So verließ ich Illinois mit einer neu gefundenen Neugier auf Insekten und machte mich mit Freunden auf, um die USA noch ein wenig zu erkunden. Die Reise führte uns in unterschiedliche Klimaregionen, u.a. in die Nationalparks im Westen, nach Hawaii und in die Rocky Mountains im Landesinneren. Bewaffnet mit meiner kleinen digitalen Point-and-Shoot-Kamera war ich ständig auf der Suche nach interessant aussehenden Tierchen. Meine Freunde witzelten, dass sie mich meist mit dem Gesäß nach oben und den Augen nach unten gerichtet sahen, beim Versuch, die kleinen Lebewesen durch die Makrofunktion meiner Kamera zu erwischen.

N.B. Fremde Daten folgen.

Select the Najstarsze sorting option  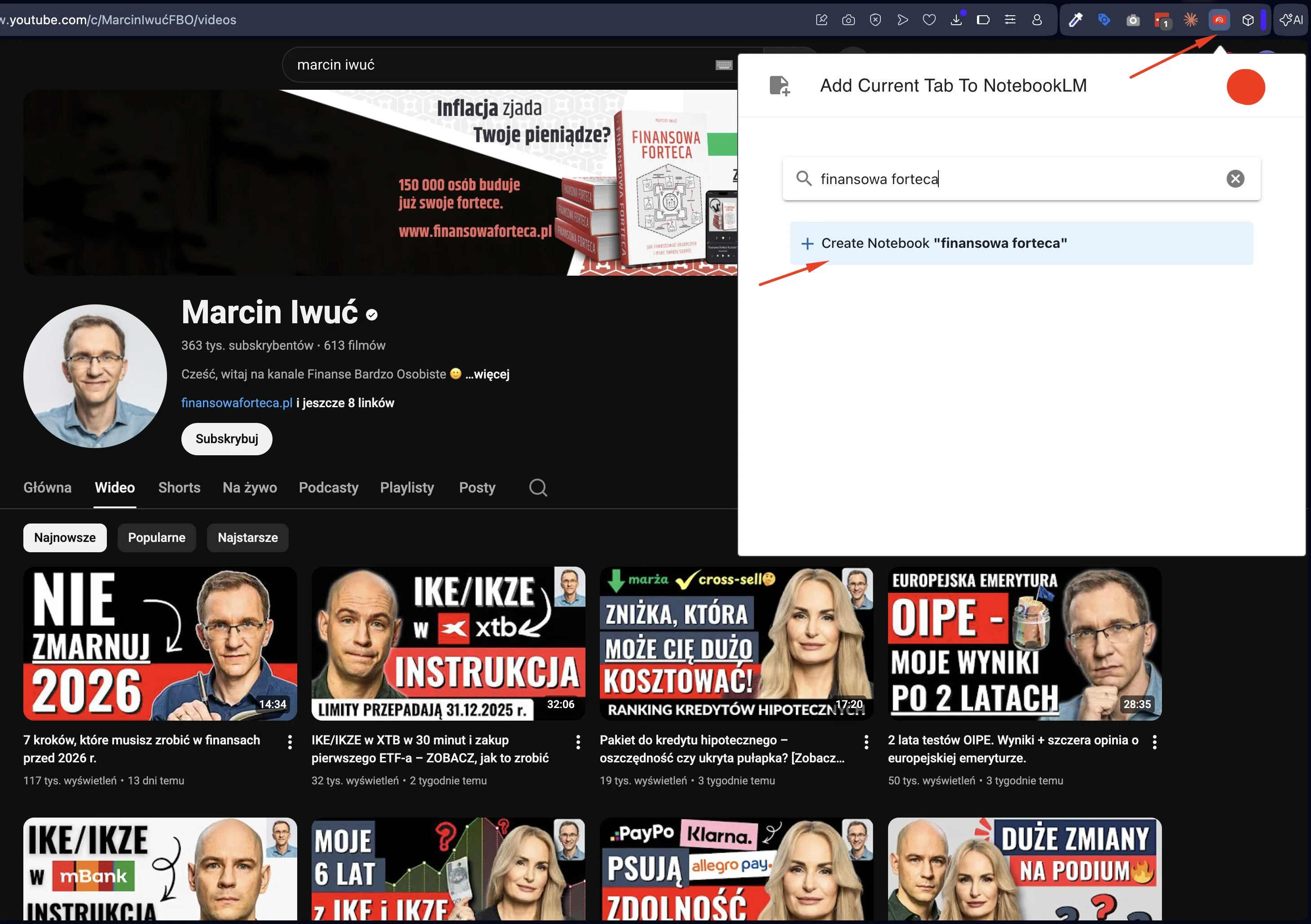(246, 537)
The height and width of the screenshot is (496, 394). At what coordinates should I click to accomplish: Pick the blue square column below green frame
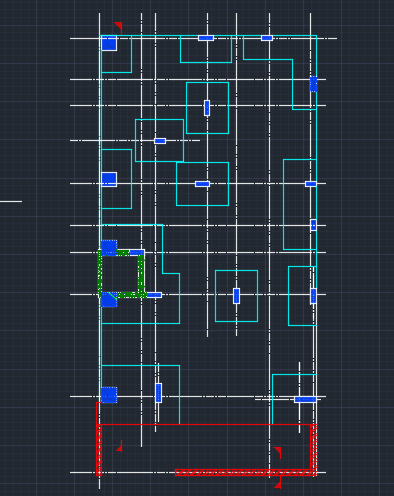[x=109, y=299]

Und irgendwann machte es endgültig Klick. Ich sah einer Ameise zu, wie sie eine erbeutete Spinne Richtung Nest schleppte. Die tote Spinne war um ein Vielfaches größer als die Ameise, die immer wieder kurz vor dem Aufgeben zu sein schien und das Tier losließ, weil die Arbeit zu schwer war. Doch immer wieder kehrte die Ameise zurück und zerrte die Beute verbissen weiter, denn schließlich hing von ihrem Erfolg das Überleben ihrer Kolonie ab. Plötzlich verspürte ich ein tiefes Glücksgefühl, eine tiefe Zuneigung. Und ich wusste, dass es diese Tiere waren, denen ich meine ganze Aufmerksamkeit schenken wollte. Es war ein bisschen wie der Moment, in dem man sich in jemanden verliebt. Ich verstand es nicht, denn logisch waren diese Gefühle nicht. Aber tief in mir wusste ich, dass das mein Weg sein würde.

Ich kehrte mit einem klaren Ziel nach Wien zurück: Ich wollte alles über Ameisen erfahren und lernen, was es über sie zu erfahren und zu lernen gab – obwohl ich Wirtschaftsstudentin war und meine Diplomarbeit noch fertigstellen musste. Ich machte mich auf die Suche nach Ameisenexpert*innen in Österreich. Und tatsächlich gab es mit Dr. Birgit Schlick-Steiner und Dr. Florian Steiner ein Wiener Myrmekologen-Paar – Myrmekologie ist das Fachwort für Ameisenkunde. Da sie sich gerade nicht in Österreich befanden, verwiesen sie mich an das Naturhistorische Museum in Wien, und zwar an Dr. Herbert Zettel, der sich dort neben seiner Tätigkeit als Kurator der Hemipteren-Sammlung, dazu zählen u.a. Wanzen und Zikaden, auch intensiv mit Ameisen beschäftigte, und an Dr. Dominique Zimmermann, die soeben Kuratorin der Hymenopteren-Sammlung, dazu gehören neben Bienen und Wespen auch die Ameisen, geworden war. Nach einem kurzen Mailverkehr vereinbarten wir einen Kennenlerntermin im Museum.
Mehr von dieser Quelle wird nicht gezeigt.